February edition of the NATP TAXPRO Monthly:
Antonio Chappell was injured on April 29, 2005, in a collision with an employee of Mittal Steel USA, Inc. Chappell suffered personal physical injuries due to this collision. He continues to suffer from back pain that causes discomfort on his right side into his right leg. On March 28, 2007, Chappell submitted his first complaint to Mittal Steel USA, Inc., stating that his injuries are permanent in nature and will cause additional medical bills and pain and suffering in the future.
On August 8, 2009, Chappell and Mittal Steel entered into a settlement agreement to award Chappell damages for medical bills, lost wages, and pain and suffering. In the settlement Chappell would receive $45,000. The parties were given 30 days to file dismissal documents. On August 9, 2009, Mittal Steel issued Chappell a Form W-9 to verify his social security number. Chappell refused to sign the Form W-9 stating that no 1099 reporting is required because the amount received was not taxable income to him. A settlement received on account of a personal physical injury is not taxable income to the receiving party under §104(a)(2).
Mittal Steel requested a motion to extend the time to file the dismissal documents on September 4, 2009, and asked the Court to issue a briefing schedule to address the tax issues attributable to the settlement paid to Chappell. On October 9, 2009, Chappell filed a motion for a hearing, and asked for payment of interest and attorney fees from Mittal Steel.
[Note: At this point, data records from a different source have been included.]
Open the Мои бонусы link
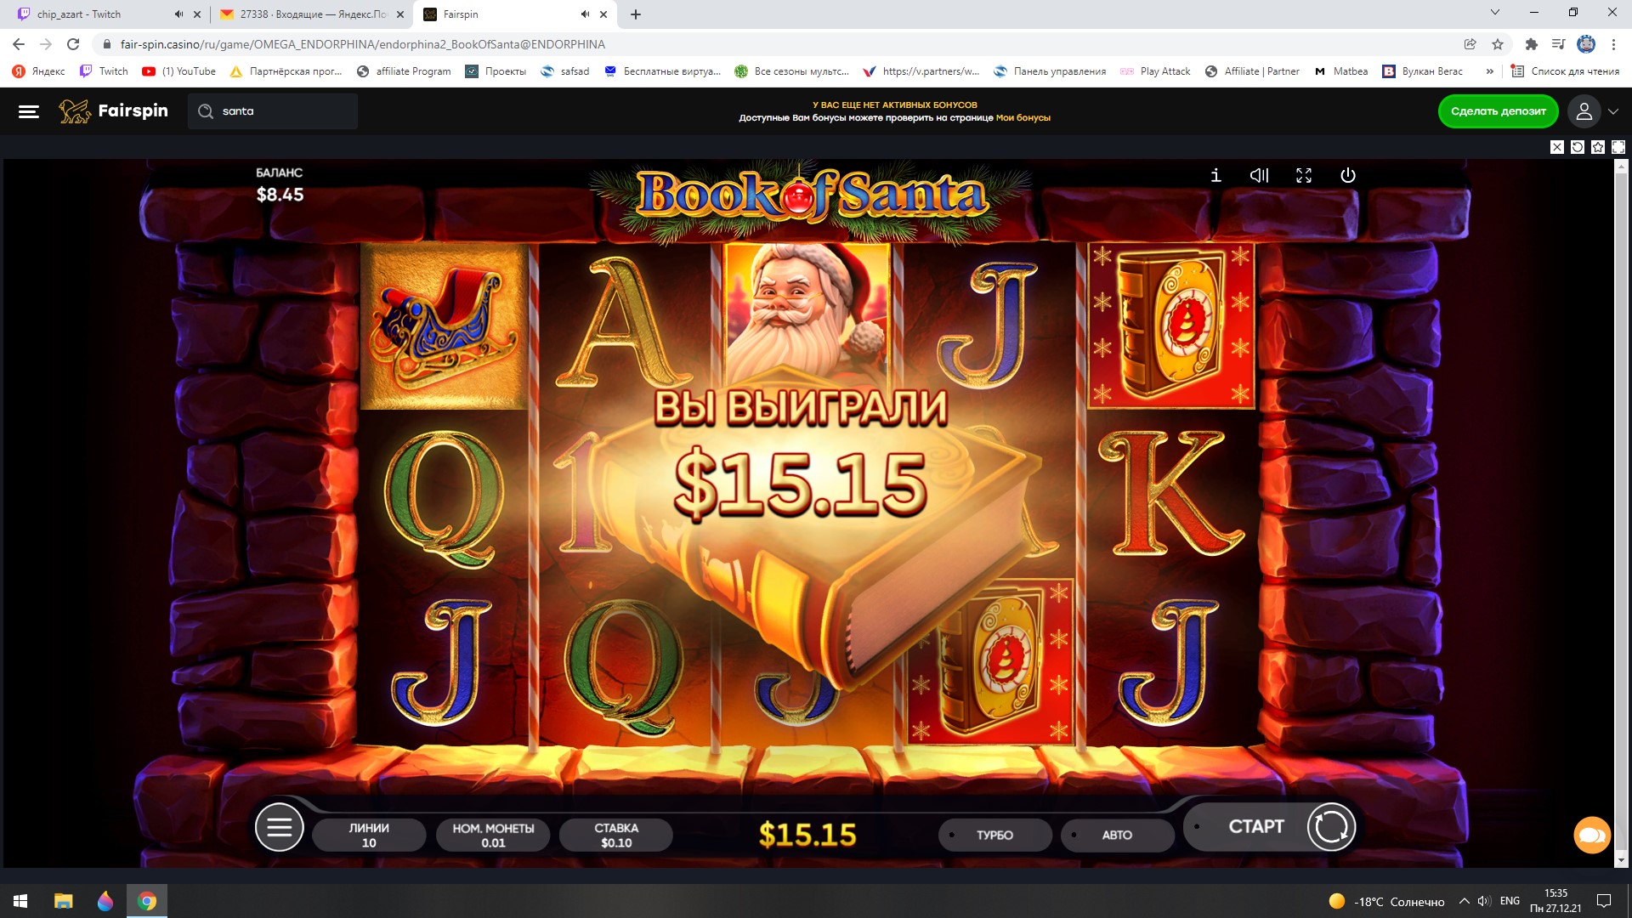The height and width of the screenshot is (918, 1632). [x=1023, y=118]
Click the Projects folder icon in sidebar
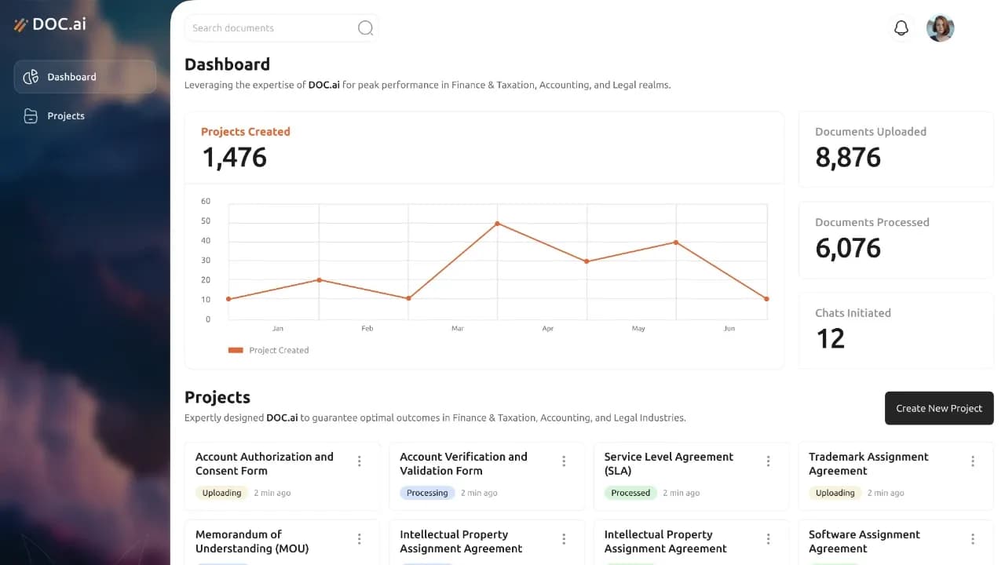The width and height of the screenshot is (1005, 565). click(x=31, y=116)
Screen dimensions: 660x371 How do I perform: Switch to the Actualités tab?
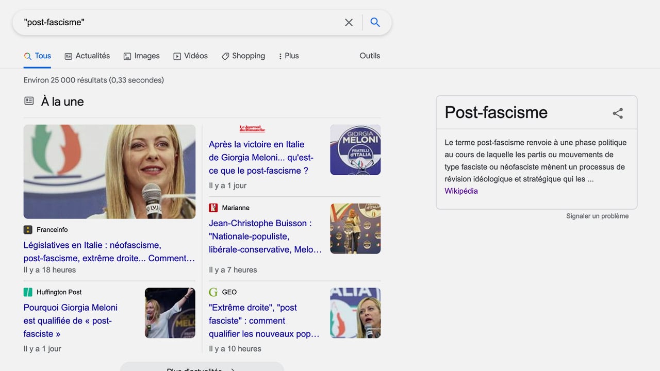[x=87, y=56]
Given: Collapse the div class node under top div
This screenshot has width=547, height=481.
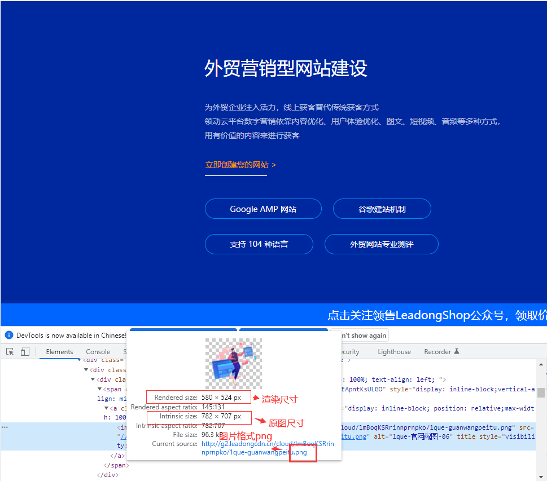Looking at the screenshot, I should (86, 370).
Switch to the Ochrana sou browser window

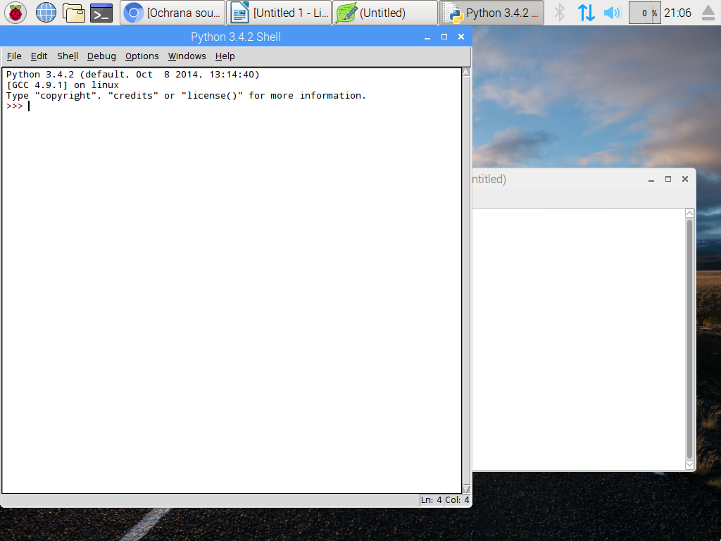(x=173, y=12)
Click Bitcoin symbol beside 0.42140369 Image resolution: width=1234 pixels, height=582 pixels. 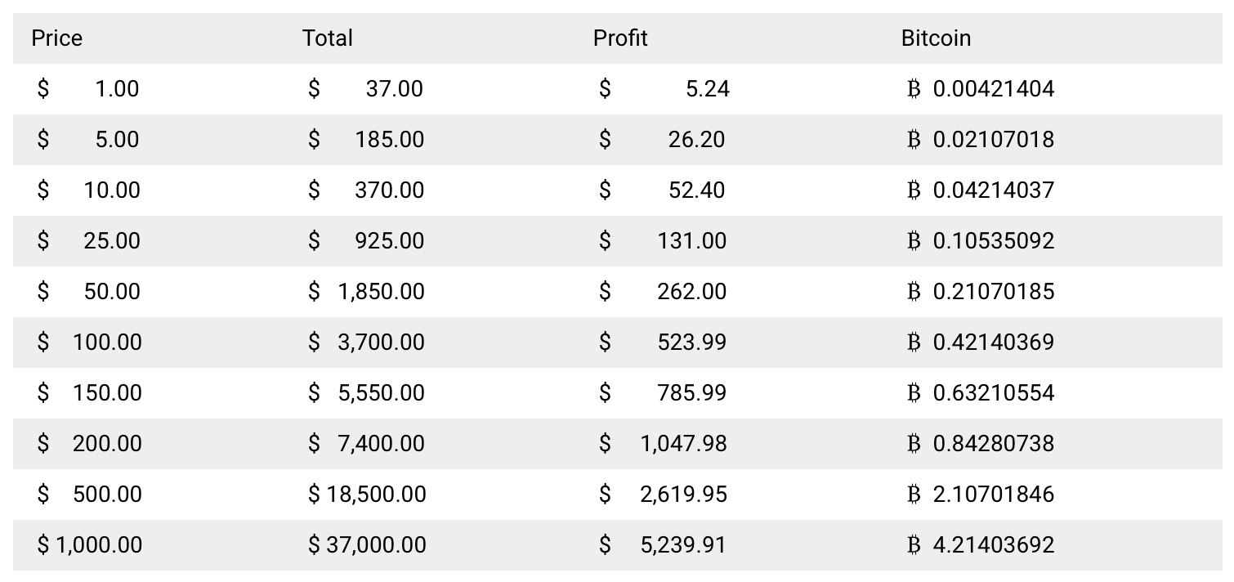tap(914, 342)
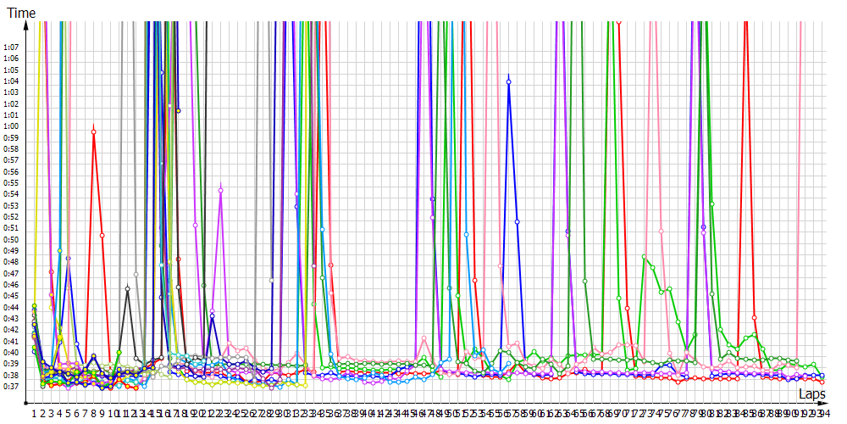Screen dimensions: 847x424
Task: Select the blue peak marker at lap 57
Action: [x=508, y=81]
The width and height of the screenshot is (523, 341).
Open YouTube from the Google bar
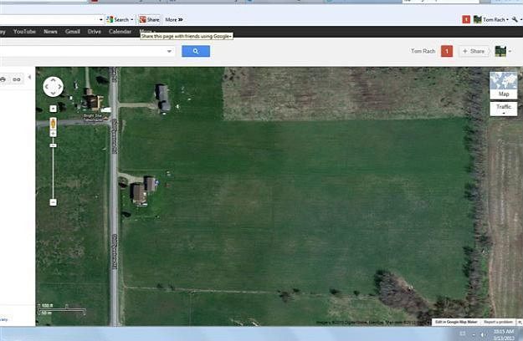click(24, 32)
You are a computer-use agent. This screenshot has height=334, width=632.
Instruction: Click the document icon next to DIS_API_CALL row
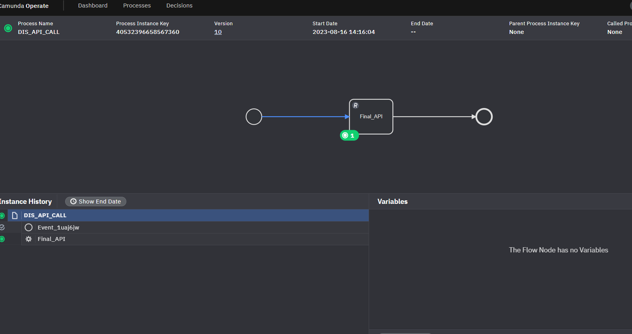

Chappell’s injuries were caused by negligent operation of a motor vehicle owned by Mittal Steel. The amount that Chappell requested from Mittal was the amount needed to pay medical bills, lost wages, pain and suffering, and future medical bills. The treatment of such amount received in a settlement that stems from physical injury is nontaxable, so Chappell is not required to file Form W-9 with Mittal Steel.
As for the request made by Chappell for payment of his attorney fees, the Court stated that the fees attributable to being represented in a settlement case are paid by each party who incurred the expenses.
The motion for an extension to file dismissal documents by Mittal Steel was denied as moot, because there is no filing requirement for Form 1099-MISC for a physical injury settlement.